Thus the whole of society acts upon one from the moment of first breath through one’s birth parents and circumstances – especially as they carry their own complex set of experiences, pains, joys, and traumas. No one is perfect, and no one has perfect parents. Even the desire to give the newborn child “the very best” is colored by the life experiences and choices of the parents, who will discriminate and be prejudiced toward or against those choices they themselves have made – and will therefore choose for their child. Thus from that very first primal moment, each of us is being influenced by the entire of extant society acting through our birth parents to absorb and imprint lessons, behavioral patterns, and what will ultimately become the foundation for choices formed in those earliest moments of one’s separate existence in the highly chaotic and disorganized period of earliest gestation. Notwithstanding, Bohm (1990), expressed an idea to which I will return later, that there is an:

Implicate Order [that] exists as an ultimate physical substrate that underlies our present perception of reality. Although the parts appear to be distinct from the whole, in fact, because they “enfold” or include the whole, they are identical with the whole. If we could invoke the precedent of quantum mechanical indefinability, we could leap to the idea of a united entity encompassing all space and time in which each part contains the whole and is identical to it. (p. 34)

Schmidt (1995) defines self as a “process of becoming which requires otherness to come to itself. In going out of itself, it finds what is other to it. In being found, it finds itself, thereby gaining its constituent nature” (p.192). Malon, Paulus, and Hurley (1994) noted that “a self evolves in social interaction, and each person, through the ability to symbolize experience, carries internal representations of their real social world” (p. 52). Miller (1990) states “Self feeling is simply the certainty that the feelings and wishes one experiences are a part of one’s self...This natural contact with one’s own emotions and wishes is what gives one a sense of strength and esteem” (p. 33).

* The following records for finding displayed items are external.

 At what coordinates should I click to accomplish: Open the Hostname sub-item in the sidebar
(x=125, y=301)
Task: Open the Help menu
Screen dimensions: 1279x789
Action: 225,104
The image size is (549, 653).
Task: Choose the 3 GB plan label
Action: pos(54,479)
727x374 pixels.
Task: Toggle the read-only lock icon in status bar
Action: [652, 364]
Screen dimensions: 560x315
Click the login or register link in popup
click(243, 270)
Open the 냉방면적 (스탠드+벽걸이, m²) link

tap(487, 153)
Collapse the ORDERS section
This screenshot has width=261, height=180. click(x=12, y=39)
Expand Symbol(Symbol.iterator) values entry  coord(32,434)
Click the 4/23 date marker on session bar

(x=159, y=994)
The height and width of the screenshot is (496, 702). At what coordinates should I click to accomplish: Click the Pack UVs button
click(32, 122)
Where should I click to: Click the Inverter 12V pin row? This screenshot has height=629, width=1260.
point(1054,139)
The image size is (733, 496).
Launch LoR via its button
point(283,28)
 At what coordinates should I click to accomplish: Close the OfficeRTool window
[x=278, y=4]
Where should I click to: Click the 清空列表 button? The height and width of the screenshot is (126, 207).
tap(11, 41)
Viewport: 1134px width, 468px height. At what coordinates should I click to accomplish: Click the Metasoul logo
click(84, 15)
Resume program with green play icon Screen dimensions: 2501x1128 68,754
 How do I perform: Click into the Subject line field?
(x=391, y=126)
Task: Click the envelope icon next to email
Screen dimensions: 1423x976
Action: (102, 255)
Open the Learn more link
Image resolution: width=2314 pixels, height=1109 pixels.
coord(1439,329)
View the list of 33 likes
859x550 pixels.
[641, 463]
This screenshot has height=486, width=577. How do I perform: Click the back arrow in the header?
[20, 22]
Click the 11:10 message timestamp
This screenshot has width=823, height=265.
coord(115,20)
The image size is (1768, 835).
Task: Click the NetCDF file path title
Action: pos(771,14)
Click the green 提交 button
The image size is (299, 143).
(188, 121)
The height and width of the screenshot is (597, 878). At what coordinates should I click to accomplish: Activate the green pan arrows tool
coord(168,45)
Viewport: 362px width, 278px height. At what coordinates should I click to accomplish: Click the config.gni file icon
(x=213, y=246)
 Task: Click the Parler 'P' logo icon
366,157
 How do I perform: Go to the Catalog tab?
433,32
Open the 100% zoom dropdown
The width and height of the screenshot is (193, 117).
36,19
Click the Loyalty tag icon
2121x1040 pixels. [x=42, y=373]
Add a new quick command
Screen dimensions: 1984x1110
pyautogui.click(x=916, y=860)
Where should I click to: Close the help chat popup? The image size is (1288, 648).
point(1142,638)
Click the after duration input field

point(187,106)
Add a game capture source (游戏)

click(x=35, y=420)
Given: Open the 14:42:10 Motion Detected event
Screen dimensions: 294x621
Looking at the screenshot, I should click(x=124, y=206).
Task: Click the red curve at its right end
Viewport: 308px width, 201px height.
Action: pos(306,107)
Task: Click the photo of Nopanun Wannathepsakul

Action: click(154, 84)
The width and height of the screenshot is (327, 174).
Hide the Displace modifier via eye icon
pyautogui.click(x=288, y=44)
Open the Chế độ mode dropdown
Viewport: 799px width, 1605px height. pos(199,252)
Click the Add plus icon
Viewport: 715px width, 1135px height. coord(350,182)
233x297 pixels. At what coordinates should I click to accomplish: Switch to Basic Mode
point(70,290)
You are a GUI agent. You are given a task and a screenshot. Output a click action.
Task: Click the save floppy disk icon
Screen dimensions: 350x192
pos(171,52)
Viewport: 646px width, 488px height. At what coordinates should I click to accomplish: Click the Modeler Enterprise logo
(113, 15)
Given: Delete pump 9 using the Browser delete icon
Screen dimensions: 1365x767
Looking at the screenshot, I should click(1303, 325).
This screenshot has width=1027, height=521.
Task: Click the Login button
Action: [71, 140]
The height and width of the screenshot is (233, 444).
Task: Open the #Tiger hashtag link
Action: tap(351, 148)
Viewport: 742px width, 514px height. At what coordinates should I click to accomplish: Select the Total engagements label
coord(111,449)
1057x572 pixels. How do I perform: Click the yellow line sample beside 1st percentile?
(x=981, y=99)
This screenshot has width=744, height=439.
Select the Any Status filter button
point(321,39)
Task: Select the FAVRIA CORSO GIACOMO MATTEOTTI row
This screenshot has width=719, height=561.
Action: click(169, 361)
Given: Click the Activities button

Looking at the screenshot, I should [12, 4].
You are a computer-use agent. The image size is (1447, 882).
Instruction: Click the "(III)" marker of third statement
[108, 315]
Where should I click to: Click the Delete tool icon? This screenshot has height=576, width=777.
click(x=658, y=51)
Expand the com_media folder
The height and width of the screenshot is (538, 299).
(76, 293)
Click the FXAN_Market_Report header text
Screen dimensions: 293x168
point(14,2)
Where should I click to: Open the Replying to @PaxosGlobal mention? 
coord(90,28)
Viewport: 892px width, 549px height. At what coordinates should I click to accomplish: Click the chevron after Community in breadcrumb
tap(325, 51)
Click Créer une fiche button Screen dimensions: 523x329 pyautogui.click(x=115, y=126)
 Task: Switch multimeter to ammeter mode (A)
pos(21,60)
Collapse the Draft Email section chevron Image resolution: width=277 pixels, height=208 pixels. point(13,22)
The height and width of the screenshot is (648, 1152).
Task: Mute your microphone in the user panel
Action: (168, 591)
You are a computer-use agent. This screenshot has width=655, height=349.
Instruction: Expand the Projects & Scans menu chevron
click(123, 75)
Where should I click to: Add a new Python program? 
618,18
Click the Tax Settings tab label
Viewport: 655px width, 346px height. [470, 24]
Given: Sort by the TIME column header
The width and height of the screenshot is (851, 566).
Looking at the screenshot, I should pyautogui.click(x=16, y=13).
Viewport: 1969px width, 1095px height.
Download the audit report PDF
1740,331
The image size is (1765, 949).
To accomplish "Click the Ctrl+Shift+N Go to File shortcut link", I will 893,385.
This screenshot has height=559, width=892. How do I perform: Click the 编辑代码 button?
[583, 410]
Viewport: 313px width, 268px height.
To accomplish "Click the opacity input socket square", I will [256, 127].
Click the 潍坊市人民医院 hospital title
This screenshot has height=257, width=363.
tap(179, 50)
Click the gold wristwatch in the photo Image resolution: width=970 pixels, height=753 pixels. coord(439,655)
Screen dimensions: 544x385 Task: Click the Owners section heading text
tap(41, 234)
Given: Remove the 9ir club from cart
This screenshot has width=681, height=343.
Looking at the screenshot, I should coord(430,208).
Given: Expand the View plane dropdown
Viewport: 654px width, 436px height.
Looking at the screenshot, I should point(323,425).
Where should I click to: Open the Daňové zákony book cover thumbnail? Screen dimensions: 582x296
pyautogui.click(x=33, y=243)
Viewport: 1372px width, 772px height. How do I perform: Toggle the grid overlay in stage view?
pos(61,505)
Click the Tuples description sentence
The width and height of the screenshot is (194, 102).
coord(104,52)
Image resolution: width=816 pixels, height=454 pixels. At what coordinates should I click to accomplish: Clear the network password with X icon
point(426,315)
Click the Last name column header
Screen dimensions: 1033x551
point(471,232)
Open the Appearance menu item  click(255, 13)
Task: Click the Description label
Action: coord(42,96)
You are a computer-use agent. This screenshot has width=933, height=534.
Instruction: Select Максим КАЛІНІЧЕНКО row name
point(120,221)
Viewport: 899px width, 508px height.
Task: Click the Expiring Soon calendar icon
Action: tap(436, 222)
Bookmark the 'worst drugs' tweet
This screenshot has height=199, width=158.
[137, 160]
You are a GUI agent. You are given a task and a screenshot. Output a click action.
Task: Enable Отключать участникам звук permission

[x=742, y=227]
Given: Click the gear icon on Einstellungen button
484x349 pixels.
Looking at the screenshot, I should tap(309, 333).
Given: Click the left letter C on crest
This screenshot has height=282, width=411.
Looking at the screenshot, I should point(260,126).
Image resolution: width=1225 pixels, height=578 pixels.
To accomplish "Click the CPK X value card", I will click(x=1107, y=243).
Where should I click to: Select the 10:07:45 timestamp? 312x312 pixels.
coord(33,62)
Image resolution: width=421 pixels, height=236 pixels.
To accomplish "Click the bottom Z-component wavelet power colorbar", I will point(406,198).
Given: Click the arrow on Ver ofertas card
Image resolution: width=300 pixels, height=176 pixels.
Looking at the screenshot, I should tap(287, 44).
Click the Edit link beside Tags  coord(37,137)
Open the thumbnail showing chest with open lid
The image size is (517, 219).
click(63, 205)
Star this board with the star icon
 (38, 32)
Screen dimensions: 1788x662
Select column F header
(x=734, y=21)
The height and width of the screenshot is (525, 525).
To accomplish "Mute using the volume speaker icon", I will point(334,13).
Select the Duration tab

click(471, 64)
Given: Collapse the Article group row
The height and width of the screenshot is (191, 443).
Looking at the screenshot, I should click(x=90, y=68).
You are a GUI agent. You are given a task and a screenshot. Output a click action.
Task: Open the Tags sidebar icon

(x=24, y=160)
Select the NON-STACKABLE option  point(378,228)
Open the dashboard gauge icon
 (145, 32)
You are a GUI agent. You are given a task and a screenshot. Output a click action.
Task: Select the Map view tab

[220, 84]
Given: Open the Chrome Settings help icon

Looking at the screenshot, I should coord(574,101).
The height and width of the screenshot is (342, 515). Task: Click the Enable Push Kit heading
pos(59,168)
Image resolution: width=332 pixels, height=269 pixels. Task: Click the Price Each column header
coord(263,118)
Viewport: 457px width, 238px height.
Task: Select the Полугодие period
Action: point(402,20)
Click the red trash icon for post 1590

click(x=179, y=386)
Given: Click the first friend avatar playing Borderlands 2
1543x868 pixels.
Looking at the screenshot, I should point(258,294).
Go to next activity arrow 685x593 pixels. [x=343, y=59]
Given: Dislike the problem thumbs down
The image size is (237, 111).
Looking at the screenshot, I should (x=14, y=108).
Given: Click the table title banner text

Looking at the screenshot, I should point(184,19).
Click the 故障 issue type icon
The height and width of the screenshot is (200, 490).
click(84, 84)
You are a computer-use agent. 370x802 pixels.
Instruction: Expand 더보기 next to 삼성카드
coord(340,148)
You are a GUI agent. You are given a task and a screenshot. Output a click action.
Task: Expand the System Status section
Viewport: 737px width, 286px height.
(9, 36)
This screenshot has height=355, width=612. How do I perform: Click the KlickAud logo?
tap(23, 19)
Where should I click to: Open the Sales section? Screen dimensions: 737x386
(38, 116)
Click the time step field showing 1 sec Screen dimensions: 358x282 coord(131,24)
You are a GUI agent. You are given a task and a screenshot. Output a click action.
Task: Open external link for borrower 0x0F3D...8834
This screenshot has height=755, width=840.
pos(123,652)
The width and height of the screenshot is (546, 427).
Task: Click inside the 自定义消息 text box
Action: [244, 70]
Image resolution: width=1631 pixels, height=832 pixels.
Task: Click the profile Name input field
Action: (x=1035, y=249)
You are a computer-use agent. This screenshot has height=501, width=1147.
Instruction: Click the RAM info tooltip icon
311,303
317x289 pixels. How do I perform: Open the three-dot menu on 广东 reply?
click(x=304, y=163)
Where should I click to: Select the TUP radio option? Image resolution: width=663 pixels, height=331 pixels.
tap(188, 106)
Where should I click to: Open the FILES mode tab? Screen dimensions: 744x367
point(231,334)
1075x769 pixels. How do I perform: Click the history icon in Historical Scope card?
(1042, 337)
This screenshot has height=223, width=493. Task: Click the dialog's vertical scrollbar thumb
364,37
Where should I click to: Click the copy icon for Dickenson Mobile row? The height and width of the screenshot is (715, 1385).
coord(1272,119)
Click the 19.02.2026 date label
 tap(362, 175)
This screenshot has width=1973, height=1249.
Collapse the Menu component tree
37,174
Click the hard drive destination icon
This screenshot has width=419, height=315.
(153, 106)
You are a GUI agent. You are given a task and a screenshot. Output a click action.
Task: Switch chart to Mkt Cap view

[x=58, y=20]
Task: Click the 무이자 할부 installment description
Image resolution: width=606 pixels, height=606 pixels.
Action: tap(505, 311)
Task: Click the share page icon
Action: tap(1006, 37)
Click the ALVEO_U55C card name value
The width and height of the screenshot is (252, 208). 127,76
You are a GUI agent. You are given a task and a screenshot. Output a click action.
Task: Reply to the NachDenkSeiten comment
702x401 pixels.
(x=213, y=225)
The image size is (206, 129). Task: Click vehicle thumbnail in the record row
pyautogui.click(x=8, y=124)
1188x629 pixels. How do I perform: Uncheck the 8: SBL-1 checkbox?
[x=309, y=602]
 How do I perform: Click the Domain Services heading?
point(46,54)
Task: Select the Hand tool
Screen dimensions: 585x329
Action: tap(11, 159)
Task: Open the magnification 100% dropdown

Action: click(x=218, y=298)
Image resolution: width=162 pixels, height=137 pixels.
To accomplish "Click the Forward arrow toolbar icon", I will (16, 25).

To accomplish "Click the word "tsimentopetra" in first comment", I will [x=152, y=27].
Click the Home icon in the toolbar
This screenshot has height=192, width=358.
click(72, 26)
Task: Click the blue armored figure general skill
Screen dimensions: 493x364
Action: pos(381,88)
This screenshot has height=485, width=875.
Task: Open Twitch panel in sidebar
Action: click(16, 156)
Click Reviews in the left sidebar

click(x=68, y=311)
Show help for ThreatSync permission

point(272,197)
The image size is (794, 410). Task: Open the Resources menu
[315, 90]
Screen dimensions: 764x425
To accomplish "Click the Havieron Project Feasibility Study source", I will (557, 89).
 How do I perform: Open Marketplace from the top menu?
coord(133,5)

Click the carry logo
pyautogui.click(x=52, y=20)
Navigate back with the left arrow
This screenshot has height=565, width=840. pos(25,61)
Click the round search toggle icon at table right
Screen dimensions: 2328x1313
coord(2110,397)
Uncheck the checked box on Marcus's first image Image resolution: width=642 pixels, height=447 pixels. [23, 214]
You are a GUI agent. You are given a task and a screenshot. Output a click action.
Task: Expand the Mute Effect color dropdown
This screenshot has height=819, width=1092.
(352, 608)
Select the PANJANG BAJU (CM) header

The development of the self is an interactive process (Oatley & Johnson-Laird, 1991). The developing individual’s sense of well-being and identity as exquisitely related to the shaping and growth of his still-plastic neural system. One absorbs the modeled lessons of one’s care figures without discrimination because of the unique plasticized brain learning of infancy and early childhood called neoteny (Hebb, 1949; Rosenzweig & Bennett 1996) that allows for the incredible neural development that, at times in the new brain, synapses form “at the incredible rate of three billion a second…[such that] at eight months, a baby’s brain has about 1000 trillion connections” (Kotulak, 1996/1997, p. xiv). Because, at that point, one has yet nothing to alter one’s utter vulnerability, one may be imprinted with the essential emotional tone of these lessons like black ink on the white paper of one’s consciousness. One has, without any conscious thought or volition, been introduced to expectations – certain ways of thinking, acting, being, as preferences. There may be an actual physical substrate to this. Springer (1994) speaks of this as the “well-marked neural pathways (built up myelin sheaths) of the brain” (p. 14).

Between 18-36 months, one begins to differentiate between self and other; begins to first recognize that all is not the self; that there is a world, totally unknown, beyond the reach of one’s senses. The caregivers’ responses to the nascent effort of the developing individual are extremely critical to the development of a firm and solid self-image in the child (Laing, 1969), programmed to some great extent by the responses of the caregiver to the infant.

A key quality of this feedback is the recognition of the infant’s needs, the soothing of and attendance to those needs by the appropriate adults. This is absorbed as non-verbal neural data that may very likely become the model of self-care that the individual adopts later in his or her life. I believe that damage inflicted on the developing individual will result in the later development of disorganization of the personality in a variety of ways, addictions as a pseudo-bonding attempt and aberrant self-soothing measure, and quite possibly severe mental illnesses of every sort. The manner and quality practiced upon one will be absorbed without discrimination, again since the brain of the developing child is extremely plastic and impressionable (Hebb, 1949; Rosensweig & Bennett, 1996). As a result, one is early tuned to a process of response and feedback, a cybernetic feedback loop (Maltz, 1970) with what becomes called other.

The further process of socialization then begins to include some level of focus on the external as a source of fulfillment of/for one’s needs. From the age of approximately 36 months, one increasingly gives importance and focus to the external because one is taught and expected to obey authorities of all stripe; to manipulate, appease or cajole those external to the self for one’s own appeasement and satisfaction. One is, in effect, conditioned by the whole history of one’s caregivers and their acquired life experience, habits, faults, etc.